Divorce for the parents was nothing new. Leland Hayward eventually married five times - the last time to Pam Digby Churchill Hayward Harriman - and Margaret had four husbands in total, including a brief marriage to Henry Fonda.
They both appeared to be "high maintenance" - not surprising in successful Hollywood folk - but two high maintenance people can't fulfill the emotional needs of the other. With the parents' divorce, the children were moved from Los Angeles to the Connecticut suburb of Greenwich, where Margaret settled down with her fourth - and final - husband, a British businessman.
Their parents' divorce began troubled times for the children, particularly Bridget and Bill. But could the emotional troubles be totally attributed to the divorce? Or are some people born with fragile coping mechanisms? Certainly the Hayward household before the divorce had been an eccentric one. Did the parting of the parents and the subsequent two-house upbringing exacerbate or bring on the sad mental problems of the two youngest? From Brooke's memoir I could see that the three children were deeply loved by both parents but perhaps those parents didn't know how to handle children-with-problems. Parenting is not easy at best, and I would think much harder for the peripatetic parents who are often tending their own needs. Maggie did provide the children with their home base in Greenwich, but the children were sent away to school at relatively early ages.

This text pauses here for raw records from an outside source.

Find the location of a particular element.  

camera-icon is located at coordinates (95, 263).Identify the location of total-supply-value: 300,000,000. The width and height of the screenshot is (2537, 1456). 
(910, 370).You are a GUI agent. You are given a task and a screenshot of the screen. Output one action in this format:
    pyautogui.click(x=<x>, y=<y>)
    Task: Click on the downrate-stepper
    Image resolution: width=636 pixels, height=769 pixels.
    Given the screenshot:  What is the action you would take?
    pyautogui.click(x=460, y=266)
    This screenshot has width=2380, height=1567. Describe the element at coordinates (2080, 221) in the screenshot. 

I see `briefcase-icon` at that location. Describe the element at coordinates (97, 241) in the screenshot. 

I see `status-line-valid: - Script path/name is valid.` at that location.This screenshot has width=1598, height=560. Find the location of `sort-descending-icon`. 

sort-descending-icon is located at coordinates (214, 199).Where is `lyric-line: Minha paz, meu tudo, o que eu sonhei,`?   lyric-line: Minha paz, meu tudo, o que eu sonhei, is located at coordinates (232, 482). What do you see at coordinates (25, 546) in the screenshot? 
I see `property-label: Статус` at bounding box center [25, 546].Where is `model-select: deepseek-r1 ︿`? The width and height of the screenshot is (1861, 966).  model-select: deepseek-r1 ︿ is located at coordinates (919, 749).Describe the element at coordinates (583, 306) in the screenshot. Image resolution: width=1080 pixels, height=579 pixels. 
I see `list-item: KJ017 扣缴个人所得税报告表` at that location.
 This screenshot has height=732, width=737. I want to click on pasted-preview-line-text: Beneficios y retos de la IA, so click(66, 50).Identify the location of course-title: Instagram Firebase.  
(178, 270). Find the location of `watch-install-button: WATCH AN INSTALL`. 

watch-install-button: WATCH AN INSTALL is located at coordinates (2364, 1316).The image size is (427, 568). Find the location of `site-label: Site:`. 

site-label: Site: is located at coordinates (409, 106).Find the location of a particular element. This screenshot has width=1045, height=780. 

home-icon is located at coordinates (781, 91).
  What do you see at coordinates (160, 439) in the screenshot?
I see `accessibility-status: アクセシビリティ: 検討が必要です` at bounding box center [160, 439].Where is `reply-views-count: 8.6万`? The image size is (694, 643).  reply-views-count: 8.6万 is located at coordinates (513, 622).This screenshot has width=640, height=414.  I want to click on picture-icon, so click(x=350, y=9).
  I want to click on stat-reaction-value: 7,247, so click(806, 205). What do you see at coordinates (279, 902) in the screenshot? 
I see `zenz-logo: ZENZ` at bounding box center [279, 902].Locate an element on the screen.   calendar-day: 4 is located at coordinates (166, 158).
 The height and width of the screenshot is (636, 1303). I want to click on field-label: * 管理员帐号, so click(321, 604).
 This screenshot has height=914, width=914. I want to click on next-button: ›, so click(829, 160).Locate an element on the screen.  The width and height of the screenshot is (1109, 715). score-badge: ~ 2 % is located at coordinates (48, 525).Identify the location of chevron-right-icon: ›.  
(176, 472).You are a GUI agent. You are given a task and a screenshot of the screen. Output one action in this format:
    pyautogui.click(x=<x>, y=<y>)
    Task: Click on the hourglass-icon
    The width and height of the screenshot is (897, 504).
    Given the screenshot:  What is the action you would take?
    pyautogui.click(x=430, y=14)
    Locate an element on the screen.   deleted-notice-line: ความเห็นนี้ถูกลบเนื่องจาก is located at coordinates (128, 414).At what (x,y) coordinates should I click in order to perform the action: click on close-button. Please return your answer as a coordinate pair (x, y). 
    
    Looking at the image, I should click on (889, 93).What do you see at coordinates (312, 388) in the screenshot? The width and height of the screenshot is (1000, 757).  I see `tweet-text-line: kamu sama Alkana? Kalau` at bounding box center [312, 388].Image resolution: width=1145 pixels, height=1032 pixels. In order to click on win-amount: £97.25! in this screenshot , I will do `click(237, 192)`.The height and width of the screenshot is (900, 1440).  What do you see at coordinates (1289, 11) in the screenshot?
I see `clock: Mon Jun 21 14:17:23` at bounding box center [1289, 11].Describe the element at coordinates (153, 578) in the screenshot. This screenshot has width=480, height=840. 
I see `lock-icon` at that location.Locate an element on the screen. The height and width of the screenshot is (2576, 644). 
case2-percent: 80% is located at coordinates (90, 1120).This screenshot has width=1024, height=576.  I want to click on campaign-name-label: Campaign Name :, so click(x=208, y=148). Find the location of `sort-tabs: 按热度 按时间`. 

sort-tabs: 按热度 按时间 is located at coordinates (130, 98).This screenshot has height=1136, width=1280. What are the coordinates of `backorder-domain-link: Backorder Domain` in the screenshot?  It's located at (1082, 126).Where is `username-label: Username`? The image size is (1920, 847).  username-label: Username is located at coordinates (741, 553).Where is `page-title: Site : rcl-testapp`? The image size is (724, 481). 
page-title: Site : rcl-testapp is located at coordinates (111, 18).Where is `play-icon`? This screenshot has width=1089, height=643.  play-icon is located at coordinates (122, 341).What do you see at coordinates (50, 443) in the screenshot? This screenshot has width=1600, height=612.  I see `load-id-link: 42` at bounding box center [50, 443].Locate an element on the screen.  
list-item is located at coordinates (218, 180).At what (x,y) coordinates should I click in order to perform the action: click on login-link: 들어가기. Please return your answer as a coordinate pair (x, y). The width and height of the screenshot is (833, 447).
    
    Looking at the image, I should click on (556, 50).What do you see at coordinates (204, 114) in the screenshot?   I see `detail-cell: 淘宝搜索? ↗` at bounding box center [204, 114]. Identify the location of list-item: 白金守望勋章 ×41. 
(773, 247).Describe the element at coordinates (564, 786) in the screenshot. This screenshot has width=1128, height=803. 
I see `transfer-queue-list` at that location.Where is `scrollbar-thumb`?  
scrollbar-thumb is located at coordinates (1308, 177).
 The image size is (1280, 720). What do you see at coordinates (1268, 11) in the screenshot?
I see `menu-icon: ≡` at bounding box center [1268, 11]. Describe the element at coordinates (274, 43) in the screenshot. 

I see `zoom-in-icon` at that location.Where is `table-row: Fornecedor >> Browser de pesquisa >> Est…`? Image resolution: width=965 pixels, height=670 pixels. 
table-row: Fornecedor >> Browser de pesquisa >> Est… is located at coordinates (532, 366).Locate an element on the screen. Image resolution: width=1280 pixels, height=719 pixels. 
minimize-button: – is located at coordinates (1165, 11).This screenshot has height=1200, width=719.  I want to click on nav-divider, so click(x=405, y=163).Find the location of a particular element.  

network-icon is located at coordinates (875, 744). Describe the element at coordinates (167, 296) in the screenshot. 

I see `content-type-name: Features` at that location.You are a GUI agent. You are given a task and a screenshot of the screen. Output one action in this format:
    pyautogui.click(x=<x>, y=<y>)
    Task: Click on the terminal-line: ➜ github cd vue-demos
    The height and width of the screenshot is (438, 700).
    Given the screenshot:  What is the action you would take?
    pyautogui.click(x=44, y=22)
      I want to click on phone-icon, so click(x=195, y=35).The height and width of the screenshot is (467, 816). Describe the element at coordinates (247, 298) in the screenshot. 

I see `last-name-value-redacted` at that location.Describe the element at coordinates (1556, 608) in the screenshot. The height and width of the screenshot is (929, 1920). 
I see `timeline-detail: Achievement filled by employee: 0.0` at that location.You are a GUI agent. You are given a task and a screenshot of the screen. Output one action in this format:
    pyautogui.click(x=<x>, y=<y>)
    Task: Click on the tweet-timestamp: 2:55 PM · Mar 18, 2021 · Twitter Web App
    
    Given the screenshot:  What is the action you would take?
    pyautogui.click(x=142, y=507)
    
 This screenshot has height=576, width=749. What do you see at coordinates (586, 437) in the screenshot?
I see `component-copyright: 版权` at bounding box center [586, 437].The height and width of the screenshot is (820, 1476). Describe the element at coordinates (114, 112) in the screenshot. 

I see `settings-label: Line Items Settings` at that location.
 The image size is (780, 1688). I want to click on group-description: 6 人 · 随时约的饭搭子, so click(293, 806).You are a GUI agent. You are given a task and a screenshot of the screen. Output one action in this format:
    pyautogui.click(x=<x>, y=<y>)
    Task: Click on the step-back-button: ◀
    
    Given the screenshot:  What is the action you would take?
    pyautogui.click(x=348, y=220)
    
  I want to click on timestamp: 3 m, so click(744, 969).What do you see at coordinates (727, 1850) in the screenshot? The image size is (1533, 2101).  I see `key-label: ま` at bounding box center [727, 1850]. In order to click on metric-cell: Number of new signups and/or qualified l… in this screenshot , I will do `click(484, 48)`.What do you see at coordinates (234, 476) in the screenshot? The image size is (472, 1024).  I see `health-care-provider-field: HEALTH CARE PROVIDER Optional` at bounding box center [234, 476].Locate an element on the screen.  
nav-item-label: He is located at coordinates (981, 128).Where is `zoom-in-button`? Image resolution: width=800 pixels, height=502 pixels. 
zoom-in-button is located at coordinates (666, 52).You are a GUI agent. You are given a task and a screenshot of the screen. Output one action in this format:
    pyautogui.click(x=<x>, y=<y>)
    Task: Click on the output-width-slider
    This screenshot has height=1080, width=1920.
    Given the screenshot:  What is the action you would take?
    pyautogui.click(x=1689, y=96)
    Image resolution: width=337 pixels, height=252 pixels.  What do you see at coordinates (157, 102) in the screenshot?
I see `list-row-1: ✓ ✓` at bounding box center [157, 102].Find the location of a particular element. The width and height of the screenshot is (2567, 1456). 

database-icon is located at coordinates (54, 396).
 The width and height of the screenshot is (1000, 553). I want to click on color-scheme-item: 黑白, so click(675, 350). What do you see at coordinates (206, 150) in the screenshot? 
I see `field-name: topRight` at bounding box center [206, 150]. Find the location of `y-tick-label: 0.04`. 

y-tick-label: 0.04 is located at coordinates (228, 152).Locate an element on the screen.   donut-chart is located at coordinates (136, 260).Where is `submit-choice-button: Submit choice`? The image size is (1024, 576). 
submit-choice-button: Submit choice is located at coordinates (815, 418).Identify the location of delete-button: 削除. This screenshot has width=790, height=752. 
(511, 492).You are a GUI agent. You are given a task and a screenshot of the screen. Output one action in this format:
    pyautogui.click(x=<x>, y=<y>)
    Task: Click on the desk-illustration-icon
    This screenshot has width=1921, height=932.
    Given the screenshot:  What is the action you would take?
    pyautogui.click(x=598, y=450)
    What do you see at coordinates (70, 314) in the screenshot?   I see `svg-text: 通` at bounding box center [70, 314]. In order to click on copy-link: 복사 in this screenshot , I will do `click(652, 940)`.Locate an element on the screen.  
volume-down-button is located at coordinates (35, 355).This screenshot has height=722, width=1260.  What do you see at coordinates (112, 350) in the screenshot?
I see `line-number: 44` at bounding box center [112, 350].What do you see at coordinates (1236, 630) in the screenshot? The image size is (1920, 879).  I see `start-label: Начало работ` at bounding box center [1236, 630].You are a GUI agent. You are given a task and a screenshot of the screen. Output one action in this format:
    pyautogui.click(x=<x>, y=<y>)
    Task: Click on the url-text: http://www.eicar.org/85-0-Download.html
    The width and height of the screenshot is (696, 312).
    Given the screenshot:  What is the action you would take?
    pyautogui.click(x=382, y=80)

It's never easy to know what happens behind closed doors, but Brooke Hayward has done an amazing job of writing about her parents and her siblings with love and grace and a sense of wonderment. That "wonderment" can be seen in the picture of the family - pre-breakup - on the pages preceding Chapter 3. It's a picture taken of Leland, Maggie, and the three kids, holding hands as the run together into the Pacific ocean. The abject beauty of the five and their seeming joy of being there, together and holding hands, is one of the most beautiful - and saddest - pictures of a family I've ever seen.
I thought Hayward's book was excellent when I read it in 1977, and I have the same view of it in 2011. One of the best - if not THE best - memoir I've ever read.